While there are many who won’t agree with me, I’m perfectly okay with that. I’ve come to this conclusion by my own journey in this life. As an abandoned child, and there are many, I can’t help but believe that the love of a same-sex couple is better than being parked in an orphanage. Having two moms or two dads has to provide more stability than being  shuffled between foster homes. And with a divorce rate of fifty percent in this country, I can’t help but believe that gay marriages won’t  be any less stable or  consistent than any other marriage. 

When I had children of my own, loving them was not an option. I fell deeply and irrevocably in love with their beautiful faces and tender spirits. Gay, straight, whatever… there was no way that I wouldn’t ever want the best for them or their absolute and complete happiness. Many of my gay friends were afraid to tell their parents, and some of them I knew were gay, before they ever came out. As a mother, I can’t help but think that I would never want my children to live in the shadows, hiding from me, hiding from themselves, like that. I don’t want to know what they’ll do in the bedroom with anyone… ever. Because they’ll always be my babies and the thought of them having sex with anyone makes me want to cry. I decided a long time ago that if they ever have a day when they have to come out to me, that it’ll never change my love for them. I want them to know that I’ll always love them no matter what. 

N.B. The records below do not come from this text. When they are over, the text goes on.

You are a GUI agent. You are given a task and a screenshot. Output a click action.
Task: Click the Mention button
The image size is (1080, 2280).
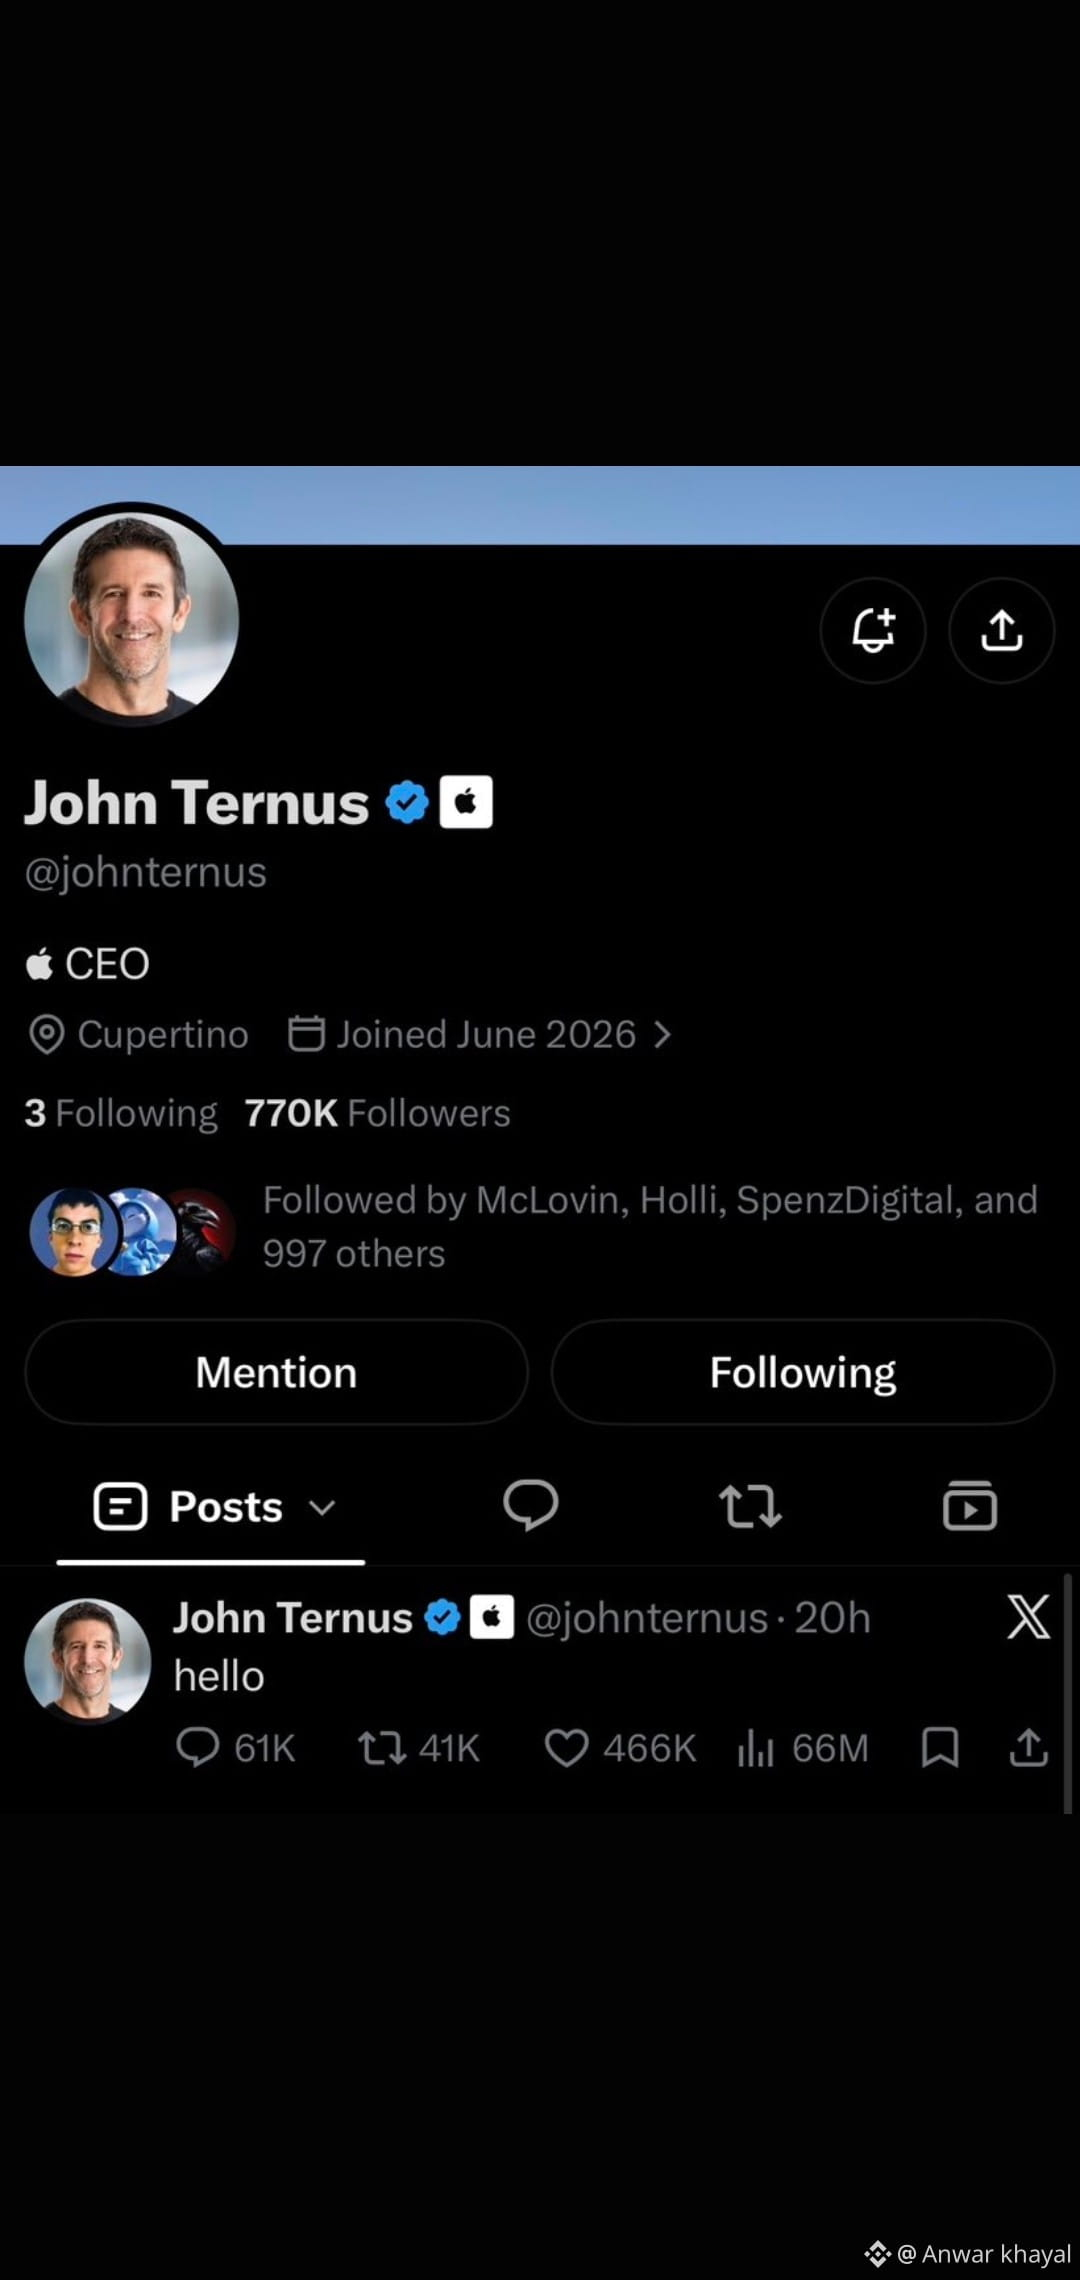[276, 1372]
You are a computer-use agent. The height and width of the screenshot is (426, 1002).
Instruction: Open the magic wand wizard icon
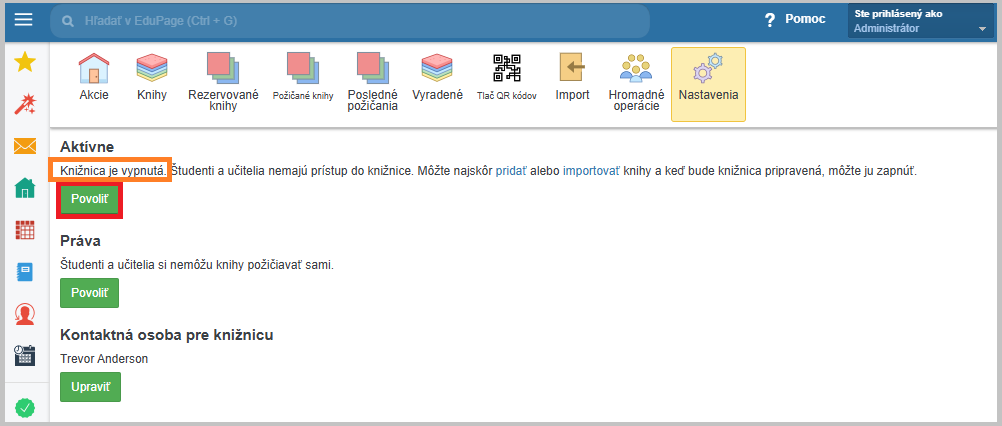(25, 104)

I don’t think the world should be surprised or even care who people love. After all, wouldn’t Jesus love them too? Doesn’t He love everyone? Why do we get to judge who people love? I think there is enough ugliness and loneliness in the world to keep adding to it. I feel as though the only love I should be concerned with is the love I carry in my own heart for the people I love. Life and marriage are hard enough as it is.  Don’t we have enough to worry about than to obsess about who is loving up on who? If a gay couple wants to embark on that crazy journey with the one they love… then who am I, or anyone else, to stop them from doing so?

 
It’s a basic physiological fact that creatures like us need  love to thrive. There are enough lonely people in the world who have yet to find “their person.” Being gay or straight shouldn’t be the deciding factor for that basic human right. So is love gay? Absolutely! It’s puppies, rainbows,  unicorns, and all the rest of that fluffy stuff! Not because I say it is or it isn’t. 

But now, because the Supreme Court says it is.